## [Task directions]
From the listing below, pull out every line where the string "screenshot" appears.

(Data provided)

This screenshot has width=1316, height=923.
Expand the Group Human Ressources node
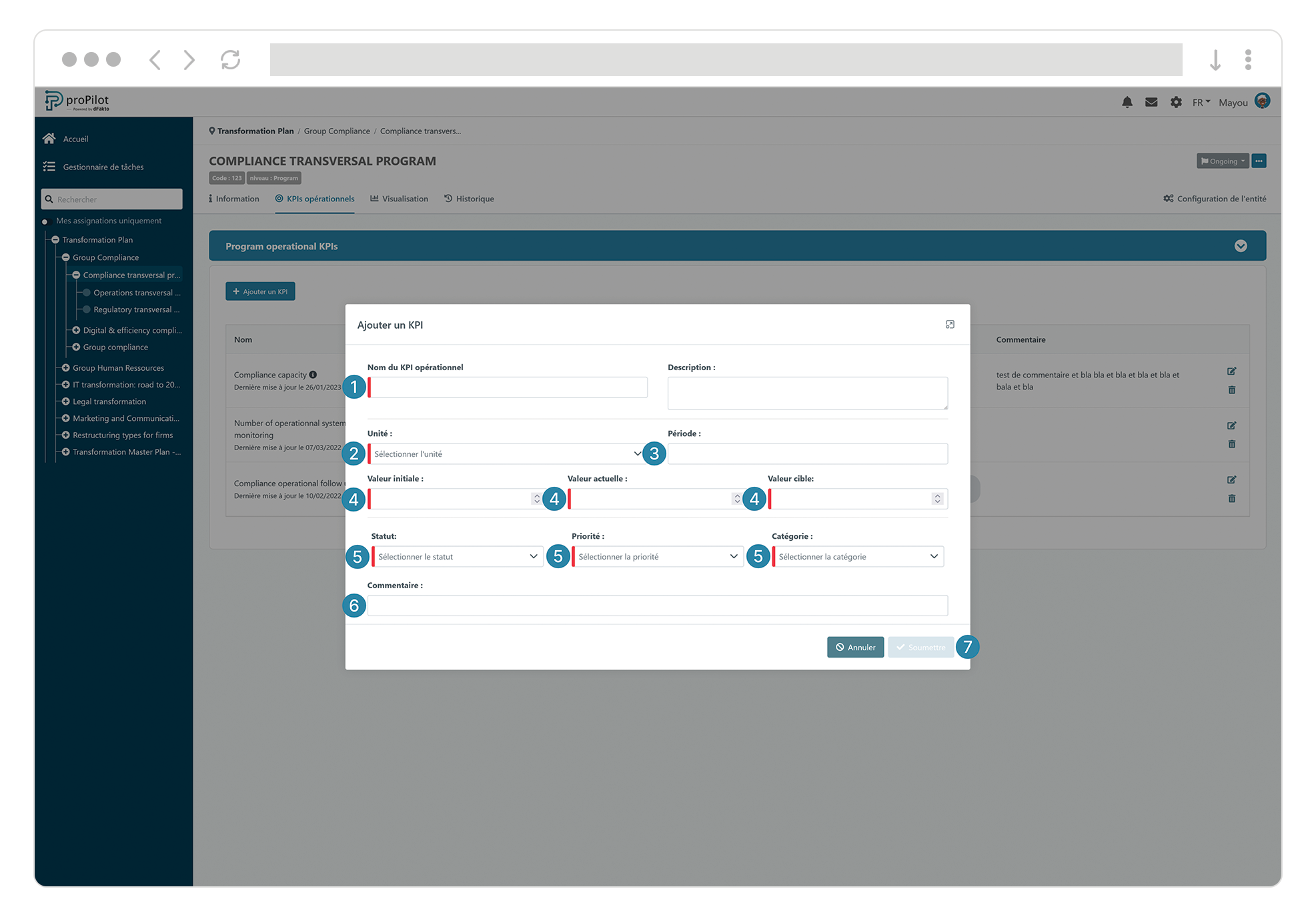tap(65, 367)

(End Data provided)
(Data provided)

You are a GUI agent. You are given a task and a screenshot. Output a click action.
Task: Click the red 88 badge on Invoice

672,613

(End Data provided)
(Data provided)

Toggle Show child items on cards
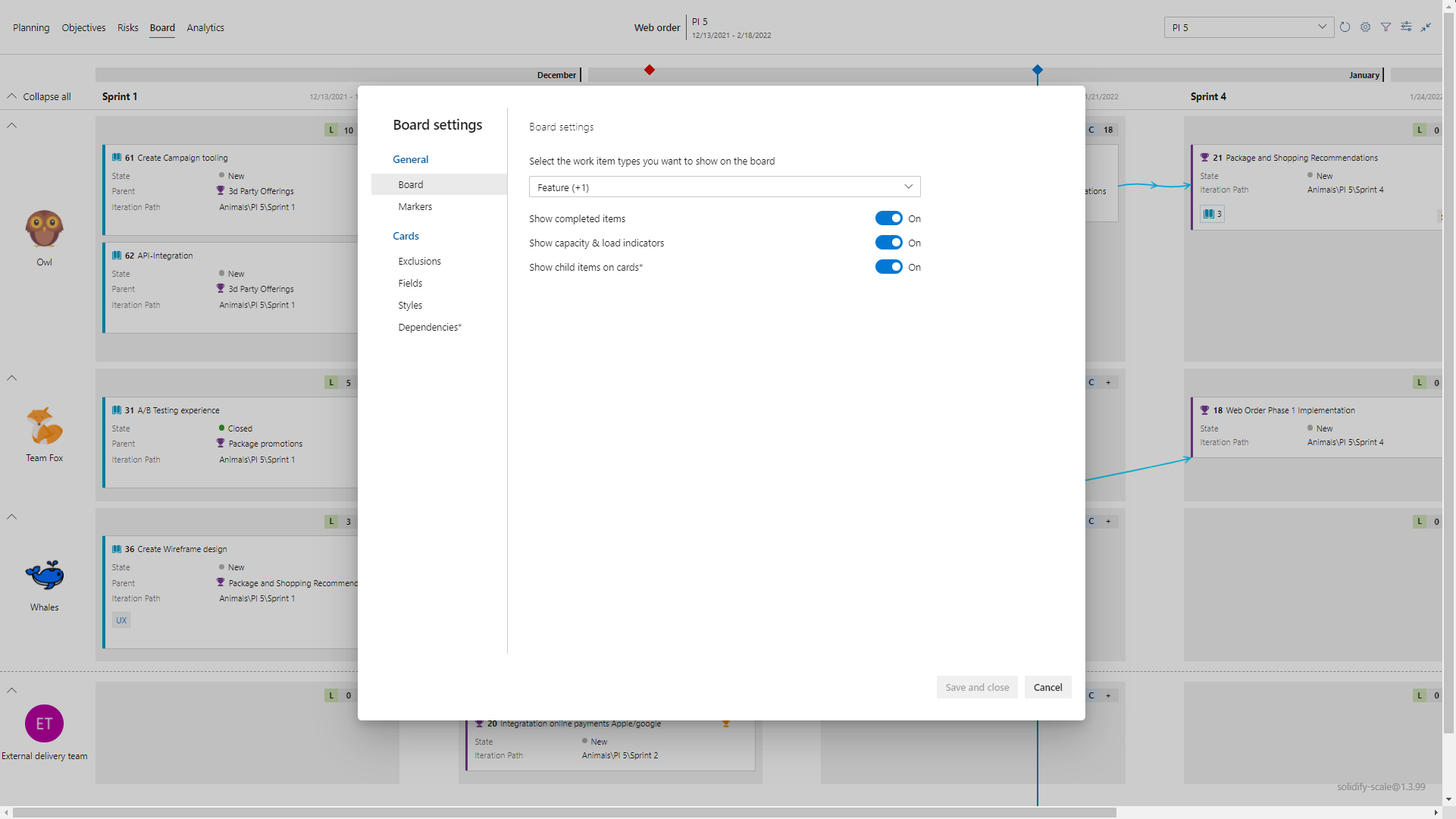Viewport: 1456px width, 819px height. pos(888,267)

(End Data provided)

## [Task solution]
This screenshot has width=1316, height=923.
You are a GUI agent. You are given a task and a screenshot. Output a click action.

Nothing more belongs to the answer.